Hello! I’m breathing new life into an old post. Three cup chicken (san bei ji) was one of my earliest posts when I started this blog two years ago. That post really didn’t do enough justice to this wonderful dish. My food photography skills were rudimentary at best, and most photos were taken with my smartphone’s limited camera lens and adjustments. I thought, very simplistically at the time, that the recipes would speak for themselves once my readers discovered that each was really as good as I described it. Hah!
Looking back, I must have seemed foolishly naive. Now that I’ve become more experienced at this blogging thing-y, I’m re-visiting some of my early posts and refreshing them with recipe improvements and seriously better photography. I’m still learning to work my hand with a camera, but at least now, hubby’s given me a spiffy Canon EOS550D to play with! Yay … I’m a happy camper!
I had my first taste of three cup chicken (san bei ji) at a potluck with friends a few years ago. My Taiwanese friend brought it in a huge earthen claypot dish, and as it sat on the dinner table with its lid slightly ajar, I was immediately captivated by a wonderfully fragrant, nutty, minty and anise-like aroma. There was no mistaking the scent of basil punctuating the nutty aroma of sesame oil. But even that didn’t prepare me for the smoky sesame and herb-infused flavours of this dish – it was absolutely divine! I fell in love with it, there and then.
With my friend’s helpful verbal instructions on how to cook it, I was ready to re-create it at home. Since then, it’s become one of my favourite ways to prepare chicken. And it never fails to make an appearance at our table when we have guests over, because for a dish that’s so simple to prepare, it makes for a beautiful presentation (especially if served in a seasoned, earthen Chinese claypot) and tastes as good as any restaurant-worthy dish. I now enjoy preparing a variation of three cup chicken that’s spiced up with dried red chillies, and flavoured with a combination of dark and light soy sauces.
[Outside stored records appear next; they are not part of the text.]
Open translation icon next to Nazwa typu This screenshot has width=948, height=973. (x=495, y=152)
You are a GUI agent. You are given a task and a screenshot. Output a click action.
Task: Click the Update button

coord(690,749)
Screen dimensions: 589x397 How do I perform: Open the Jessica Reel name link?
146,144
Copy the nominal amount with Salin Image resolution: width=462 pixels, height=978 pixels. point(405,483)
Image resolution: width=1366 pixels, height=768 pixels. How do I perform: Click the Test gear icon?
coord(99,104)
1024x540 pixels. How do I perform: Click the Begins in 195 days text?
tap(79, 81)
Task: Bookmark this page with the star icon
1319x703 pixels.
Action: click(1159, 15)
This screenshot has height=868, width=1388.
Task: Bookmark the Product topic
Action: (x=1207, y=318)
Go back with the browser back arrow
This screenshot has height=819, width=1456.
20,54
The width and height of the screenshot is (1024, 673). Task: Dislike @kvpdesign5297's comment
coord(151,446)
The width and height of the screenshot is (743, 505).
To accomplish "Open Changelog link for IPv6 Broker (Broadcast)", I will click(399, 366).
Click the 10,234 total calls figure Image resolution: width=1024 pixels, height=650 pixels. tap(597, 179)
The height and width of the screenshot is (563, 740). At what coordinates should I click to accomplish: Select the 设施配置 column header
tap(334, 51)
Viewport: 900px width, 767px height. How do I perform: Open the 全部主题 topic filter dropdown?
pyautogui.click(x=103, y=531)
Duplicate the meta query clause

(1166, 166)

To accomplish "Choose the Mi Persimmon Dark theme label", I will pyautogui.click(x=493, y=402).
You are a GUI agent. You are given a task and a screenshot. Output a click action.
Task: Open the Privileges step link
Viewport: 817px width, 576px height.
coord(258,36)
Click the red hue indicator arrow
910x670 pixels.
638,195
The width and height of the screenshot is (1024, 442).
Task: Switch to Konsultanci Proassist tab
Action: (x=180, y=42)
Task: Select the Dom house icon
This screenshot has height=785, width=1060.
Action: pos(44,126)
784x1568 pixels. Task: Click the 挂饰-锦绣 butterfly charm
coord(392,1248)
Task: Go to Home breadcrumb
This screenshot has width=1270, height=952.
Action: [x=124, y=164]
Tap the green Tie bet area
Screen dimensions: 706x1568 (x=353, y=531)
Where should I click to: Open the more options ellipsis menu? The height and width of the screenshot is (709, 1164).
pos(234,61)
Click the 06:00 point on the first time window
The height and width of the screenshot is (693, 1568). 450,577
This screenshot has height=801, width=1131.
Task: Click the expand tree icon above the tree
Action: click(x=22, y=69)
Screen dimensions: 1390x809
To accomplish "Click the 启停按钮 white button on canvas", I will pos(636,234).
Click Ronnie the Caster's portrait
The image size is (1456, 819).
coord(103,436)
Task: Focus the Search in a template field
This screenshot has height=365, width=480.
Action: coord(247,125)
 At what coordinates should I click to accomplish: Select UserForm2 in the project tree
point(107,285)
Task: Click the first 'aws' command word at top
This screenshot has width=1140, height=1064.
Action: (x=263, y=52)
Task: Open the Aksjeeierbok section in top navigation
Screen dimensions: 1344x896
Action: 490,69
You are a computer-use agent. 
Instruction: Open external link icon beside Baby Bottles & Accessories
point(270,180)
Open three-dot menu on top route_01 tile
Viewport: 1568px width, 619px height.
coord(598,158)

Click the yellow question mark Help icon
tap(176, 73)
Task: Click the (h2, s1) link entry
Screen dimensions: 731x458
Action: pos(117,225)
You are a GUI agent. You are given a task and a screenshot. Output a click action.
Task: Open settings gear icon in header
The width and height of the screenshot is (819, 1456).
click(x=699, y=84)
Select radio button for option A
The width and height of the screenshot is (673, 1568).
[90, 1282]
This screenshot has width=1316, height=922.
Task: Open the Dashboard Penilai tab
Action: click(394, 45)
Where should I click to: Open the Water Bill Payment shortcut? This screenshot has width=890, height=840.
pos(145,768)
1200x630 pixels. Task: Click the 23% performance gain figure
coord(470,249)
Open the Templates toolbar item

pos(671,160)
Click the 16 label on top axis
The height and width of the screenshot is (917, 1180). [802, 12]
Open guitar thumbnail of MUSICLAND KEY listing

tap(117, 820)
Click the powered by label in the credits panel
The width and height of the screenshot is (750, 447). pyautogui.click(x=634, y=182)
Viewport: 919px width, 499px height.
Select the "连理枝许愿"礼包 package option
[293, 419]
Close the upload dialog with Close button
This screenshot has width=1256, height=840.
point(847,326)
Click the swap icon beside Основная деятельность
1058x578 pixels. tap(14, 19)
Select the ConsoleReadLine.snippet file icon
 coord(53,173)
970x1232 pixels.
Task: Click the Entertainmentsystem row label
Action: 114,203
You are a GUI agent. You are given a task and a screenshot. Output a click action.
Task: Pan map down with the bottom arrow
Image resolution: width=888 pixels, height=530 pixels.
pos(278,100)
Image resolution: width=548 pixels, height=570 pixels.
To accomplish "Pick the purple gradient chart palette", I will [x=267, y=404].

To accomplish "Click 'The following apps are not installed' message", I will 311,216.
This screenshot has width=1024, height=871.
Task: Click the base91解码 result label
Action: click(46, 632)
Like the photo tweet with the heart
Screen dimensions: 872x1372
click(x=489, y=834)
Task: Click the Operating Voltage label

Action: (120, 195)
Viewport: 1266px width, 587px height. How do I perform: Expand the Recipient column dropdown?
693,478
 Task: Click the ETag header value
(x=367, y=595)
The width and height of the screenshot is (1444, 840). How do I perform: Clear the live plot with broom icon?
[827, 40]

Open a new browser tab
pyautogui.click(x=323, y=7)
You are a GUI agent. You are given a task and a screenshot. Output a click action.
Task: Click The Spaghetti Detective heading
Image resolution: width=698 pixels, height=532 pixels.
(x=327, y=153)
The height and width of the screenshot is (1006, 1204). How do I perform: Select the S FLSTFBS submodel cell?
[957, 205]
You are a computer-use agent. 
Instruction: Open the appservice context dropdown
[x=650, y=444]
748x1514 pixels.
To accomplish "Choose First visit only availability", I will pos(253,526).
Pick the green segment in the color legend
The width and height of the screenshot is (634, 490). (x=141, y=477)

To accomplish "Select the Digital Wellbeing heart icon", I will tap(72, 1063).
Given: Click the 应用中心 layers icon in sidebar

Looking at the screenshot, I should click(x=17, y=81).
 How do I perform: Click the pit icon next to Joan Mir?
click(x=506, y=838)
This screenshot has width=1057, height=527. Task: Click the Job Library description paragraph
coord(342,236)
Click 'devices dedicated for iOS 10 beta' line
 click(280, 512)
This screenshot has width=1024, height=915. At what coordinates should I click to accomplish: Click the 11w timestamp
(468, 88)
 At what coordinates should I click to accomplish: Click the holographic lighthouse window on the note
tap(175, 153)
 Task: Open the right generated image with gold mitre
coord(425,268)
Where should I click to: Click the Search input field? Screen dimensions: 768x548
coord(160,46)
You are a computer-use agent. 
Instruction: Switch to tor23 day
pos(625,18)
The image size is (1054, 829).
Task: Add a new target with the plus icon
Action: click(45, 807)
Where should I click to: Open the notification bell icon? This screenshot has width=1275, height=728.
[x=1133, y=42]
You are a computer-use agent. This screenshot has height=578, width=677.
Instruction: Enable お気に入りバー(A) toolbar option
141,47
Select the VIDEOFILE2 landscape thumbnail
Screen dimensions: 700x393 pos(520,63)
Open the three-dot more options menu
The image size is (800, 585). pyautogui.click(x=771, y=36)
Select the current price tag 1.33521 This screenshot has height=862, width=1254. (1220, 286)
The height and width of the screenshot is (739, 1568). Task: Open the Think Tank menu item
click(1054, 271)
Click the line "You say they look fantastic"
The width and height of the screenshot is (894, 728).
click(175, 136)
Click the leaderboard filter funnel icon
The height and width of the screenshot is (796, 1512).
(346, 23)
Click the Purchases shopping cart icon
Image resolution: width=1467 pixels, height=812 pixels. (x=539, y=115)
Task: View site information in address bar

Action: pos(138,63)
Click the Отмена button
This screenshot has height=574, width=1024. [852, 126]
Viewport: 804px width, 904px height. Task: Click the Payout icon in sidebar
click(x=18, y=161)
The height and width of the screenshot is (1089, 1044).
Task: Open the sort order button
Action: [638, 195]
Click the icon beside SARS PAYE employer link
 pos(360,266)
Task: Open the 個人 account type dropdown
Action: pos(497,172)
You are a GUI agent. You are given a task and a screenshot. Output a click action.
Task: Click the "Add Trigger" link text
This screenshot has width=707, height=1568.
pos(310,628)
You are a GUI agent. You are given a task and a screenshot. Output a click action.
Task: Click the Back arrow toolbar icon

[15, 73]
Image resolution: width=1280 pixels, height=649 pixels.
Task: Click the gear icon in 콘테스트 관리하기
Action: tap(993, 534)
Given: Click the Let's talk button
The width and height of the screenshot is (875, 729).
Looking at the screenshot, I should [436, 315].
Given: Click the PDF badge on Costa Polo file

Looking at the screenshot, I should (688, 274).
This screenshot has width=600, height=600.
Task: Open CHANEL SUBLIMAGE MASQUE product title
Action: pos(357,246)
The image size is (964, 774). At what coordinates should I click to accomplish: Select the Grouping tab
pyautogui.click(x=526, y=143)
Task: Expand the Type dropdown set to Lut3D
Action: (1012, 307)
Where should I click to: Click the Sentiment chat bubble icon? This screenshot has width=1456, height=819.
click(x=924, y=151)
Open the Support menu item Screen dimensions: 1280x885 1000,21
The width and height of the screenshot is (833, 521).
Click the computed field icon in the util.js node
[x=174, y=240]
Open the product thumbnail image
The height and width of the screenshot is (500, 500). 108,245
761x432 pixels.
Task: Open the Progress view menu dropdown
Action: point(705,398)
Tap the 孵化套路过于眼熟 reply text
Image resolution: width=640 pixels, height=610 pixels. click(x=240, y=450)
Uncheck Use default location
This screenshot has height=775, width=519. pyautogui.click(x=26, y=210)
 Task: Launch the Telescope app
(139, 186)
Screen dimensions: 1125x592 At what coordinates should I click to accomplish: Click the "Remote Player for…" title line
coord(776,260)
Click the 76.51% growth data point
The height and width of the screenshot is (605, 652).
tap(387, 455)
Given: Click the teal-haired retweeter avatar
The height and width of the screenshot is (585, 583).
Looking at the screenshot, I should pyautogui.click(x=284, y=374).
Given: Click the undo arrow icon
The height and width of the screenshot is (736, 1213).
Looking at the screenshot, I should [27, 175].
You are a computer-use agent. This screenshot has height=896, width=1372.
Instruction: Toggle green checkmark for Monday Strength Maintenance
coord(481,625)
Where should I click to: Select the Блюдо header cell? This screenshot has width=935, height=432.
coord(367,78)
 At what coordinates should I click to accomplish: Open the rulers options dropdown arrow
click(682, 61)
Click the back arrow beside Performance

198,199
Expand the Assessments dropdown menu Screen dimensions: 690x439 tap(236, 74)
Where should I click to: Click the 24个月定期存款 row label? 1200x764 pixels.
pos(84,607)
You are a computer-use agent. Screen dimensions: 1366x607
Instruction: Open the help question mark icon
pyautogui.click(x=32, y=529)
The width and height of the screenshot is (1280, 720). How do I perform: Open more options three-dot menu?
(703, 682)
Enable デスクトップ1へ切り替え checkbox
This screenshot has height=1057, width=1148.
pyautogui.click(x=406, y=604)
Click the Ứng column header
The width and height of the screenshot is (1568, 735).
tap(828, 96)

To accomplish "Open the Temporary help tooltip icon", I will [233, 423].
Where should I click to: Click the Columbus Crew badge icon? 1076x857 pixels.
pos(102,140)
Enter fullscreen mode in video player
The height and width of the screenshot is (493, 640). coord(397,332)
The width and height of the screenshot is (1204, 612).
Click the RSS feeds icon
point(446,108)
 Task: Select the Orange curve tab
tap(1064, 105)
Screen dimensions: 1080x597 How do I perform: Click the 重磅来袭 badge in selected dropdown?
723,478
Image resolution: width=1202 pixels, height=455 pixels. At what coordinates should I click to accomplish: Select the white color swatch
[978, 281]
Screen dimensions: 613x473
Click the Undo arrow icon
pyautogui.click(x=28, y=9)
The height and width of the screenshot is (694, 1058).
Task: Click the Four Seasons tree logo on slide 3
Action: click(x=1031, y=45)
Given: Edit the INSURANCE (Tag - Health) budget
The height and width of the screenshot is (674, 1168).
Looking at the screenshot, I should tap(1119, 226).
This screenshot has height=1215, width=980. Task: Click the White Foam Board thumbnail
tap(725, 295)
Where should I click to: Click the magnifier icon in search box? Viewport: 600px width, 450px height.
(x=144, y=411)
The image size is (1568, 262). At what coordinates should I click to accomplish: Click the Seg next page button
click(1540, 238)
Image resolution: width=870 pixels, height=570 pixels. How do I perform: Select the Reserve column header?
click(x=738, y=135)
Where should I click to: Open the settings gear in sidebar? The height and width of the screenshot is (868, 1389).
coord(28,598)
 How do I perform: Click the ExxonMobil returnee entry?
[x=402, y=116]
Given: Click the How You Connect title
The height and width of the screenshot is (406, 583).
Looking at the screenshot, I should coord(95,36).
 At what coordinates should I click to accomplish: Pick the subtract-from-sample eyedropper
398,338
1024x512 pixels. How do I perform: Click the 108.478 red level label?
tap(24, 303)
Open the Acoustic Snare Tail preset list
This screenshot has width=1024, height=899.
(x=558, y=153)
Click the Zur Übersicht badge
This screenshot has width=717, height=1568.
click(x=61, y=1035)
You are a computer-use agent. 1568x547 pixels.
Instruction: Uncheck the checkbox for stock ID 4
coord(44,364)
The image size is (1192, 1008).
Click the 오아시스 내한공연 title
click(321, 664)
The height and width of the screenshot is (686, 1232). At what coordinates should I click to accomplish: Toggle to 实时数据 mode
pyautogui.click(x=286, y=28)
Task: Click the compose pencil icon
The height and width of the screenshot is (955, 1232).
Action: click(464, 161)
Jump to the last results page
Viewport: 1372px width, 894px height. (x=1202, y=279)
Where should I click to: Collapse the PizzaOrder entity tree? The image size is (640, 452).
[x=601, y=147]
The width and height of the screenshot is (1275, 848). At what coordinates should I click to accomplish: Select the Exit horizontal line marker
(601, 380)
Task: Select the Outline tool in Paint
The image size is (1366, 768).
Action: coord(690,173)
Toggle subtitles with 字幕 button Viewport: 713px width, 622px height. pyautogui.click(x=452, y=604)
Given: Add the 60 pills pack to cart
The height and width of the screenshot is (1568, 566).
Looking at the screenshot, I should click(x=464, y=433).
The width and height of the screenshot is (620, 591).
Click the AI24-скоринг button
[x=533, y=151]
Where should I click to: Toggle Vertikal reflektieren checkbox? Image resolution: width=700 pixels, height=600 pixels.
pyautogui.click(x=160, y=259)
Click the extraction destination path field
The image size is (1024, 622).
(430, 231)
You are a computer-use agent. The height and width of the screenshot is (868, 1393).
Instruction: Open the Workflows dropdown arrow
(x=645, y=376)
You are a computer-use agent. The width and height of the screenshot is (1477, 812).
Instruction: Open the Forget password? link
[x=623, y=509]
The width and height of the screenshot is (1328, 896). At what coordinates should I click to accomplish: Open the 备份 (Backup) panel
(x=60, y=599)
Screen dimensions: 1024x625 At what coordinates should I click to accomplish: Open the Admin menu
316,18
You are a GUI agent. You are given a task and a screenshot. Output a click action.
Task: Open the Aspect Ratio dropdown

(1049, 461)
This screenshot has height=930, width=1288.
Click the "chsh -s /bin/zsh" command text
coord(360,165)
Oh yes, and with generous handfuls of basil. More like A LOT.
Three cup chicken had its early origins in China, but is now considered integral to Taiwanese cuisine. Its name originated from the fact that it was prepared with 1 cup each of soy sauce, sesame oil, and Chinese wine. Bear in mind that you need not use these 1 cup proportions as traditionally prescribed, but read this as cooking with equal parts of these ingredients, say for example, 1/4 cup or 1/3 cup, of each. That is, unless you’re cooking a whole lot of poultry to feed a party! The recipe proportions below should be ample for a family of 3 to 4, or for a couple (the left-overs will taste even more incredible the day after!). Just double or triple the recipe if you need to serve a lot of people.